▸ **Supplied records**:
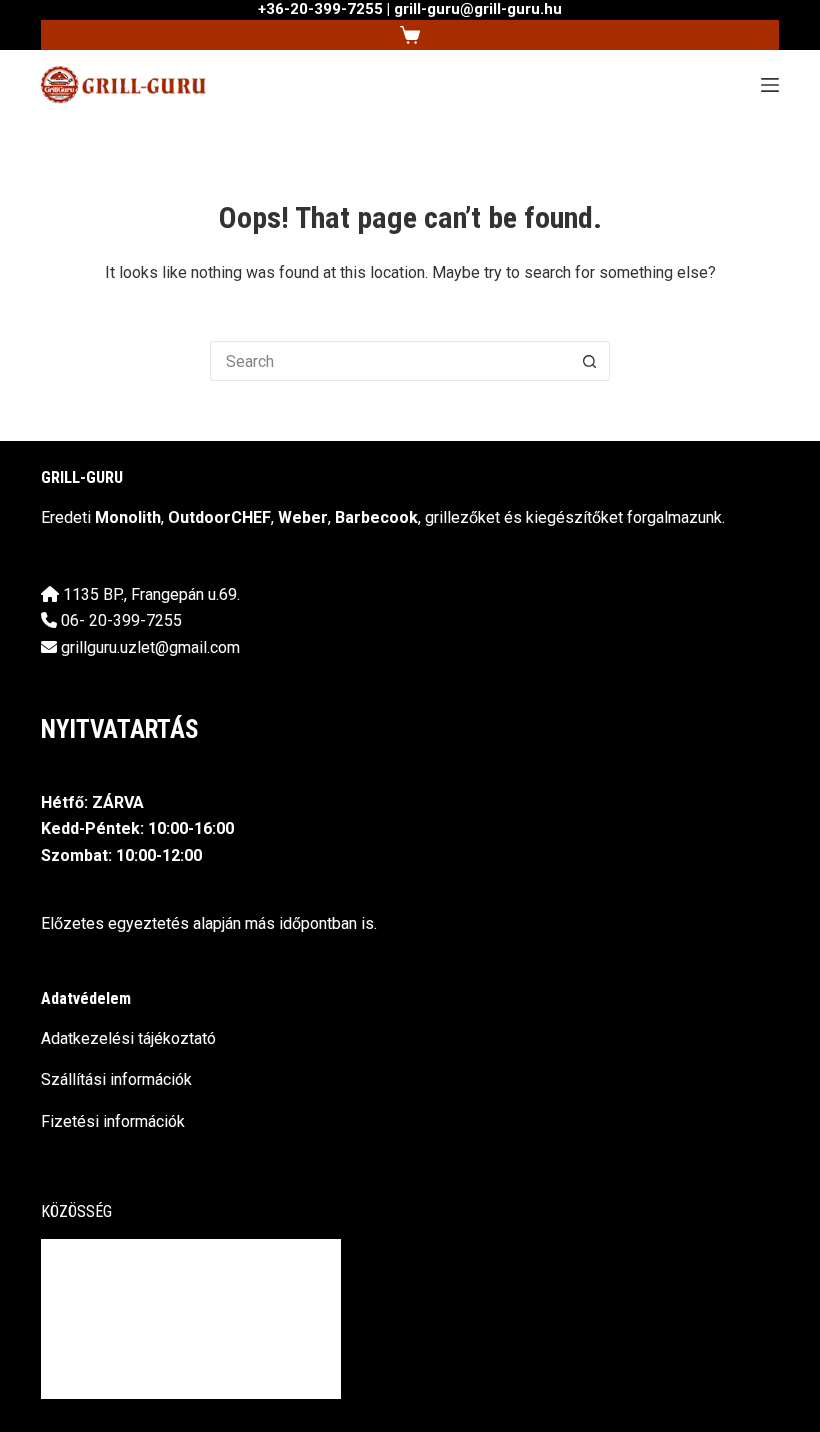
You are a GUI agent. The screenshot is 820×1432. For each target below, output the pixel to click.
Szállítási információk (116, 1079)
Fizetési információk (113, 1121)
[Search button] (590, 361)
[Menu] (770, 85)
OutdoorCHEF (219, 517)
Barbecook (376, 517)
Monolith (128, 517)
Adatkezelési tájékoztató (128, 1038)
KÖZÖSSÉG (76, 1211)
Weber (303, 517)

▸ **Required work**: A single number is required: how many lines in the material hold the word "információk".

▸ **Result for this task**: 2